Madonna: Confessions II review – nostalgic dancefloor trip sparks her most vital album in two decades

www.theguardian.com

‘Ask yourself this – what are you doing it for? / Is it for you? Is it for them?” ponders Madonna during Bring Your Love, a collaboration with Sabrina Carpenter from Confessions II. It’s a question you could ask of her decision to release a follow-up to 2005’s Confessions on a Dance Floor 21 years on.

The official line is, of course, that it’s for her. Confessions II was inspired by Madonna’s 2023 Celebration tour, a rampage through her back catalogue – with staging that recreated the videos for old hits including Don’t Tell Me and Human Nature – that apparently set the singer thinking about her past. Certainly, Confessions II is rich with references to Madonna’s history, and not only the album from which it borrows its title and its initial structure, a sequence of house-influenced tracks that segue into each other like a DJ mix. There’s also the trip-hop-inspired Madonna of Bedtime Stories (the album concludes with a suite of slower, more introspective material); the club-hopping, fame-hungry Madonna of her 1982 debut single Everybody, who keeps cropping up in the lyrics; and the maternal, spiritually inclined Madonna of Ray of Light. The Test, a duet with her daughter Lourdes, is an older, wiser sequel to that album’s lullaby-like Little Star, alluded to in its opening lines.
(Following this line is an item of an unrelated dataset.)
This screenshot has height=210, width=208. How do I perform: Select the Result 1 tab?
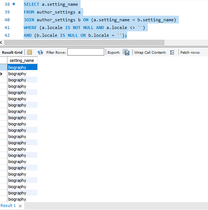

The artwork for Confessions II. Photograph: Warner Records/Boy Toy/AP

Equally, a more sceptical voice might suggest that Confessions II is for them – namely the fans who’ve bailed on Madonna over the last two decades. By common consent, Confessions on a Dance Floor was her last untrammelled triumph. Every subsequent album she’s released has sold half what its predecessor did: her last, 2019’s Madame X, shifted half a million copies compared to Confessions on a Dance Floor’s 10m. Here, Confessions II’s title seems to implicitly suggest, is the Madonna you used to love; a craven attempt to win back deserters.
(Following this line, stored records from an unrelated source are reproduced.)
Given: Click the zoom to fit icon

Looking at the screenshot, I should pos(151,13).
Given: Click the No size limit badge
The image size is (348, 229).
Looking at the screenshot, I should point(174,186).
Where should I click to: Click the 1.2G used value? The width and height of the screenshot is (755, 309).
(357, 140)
There’s doubtless a grain of truth in that – but Confessions II doesn’t feel particularly craven. Its sound eschews cutting-edge developments in dance music in favour of more tried-and-tested stuff. There’s the odd hint of UK garage – a noticeable skip to the rhythms of both Fragile and Good for the Soul – a whisper of EDM in Everything’s heavy bassline, and of Euro pop-dance in Read My Lips’ cocktail of pacy beat, Spanish guitar and sampled batucada drums. But for the most part, its primary influences are defiantly old school: I Feel So Free is derived from Lil Louis’ old Chicago classic French Kiss; Bring Your Love borrows from Inner City’s Good Life; an acid line erupts midway through Love Without Words; there’s lovely, understated piano on One Step Away that recalls Mr Fingers’ deep house. Similarly, the downtempo tracks carry a distinctly 90s Mo’ Wax mood: breakbeats, misty atmospherics, crackling vinyl, muted orchestrations, a Gainsbourg-y bit of spoken word from Belgian rapper Stromae and an interpolation from Erik Satie’s Gnossienne No 1 on Betrayal (more artfully done than the chunk of Tchaikovsky unceremoniously dumped in the middle of 2019’s Dark Ballet).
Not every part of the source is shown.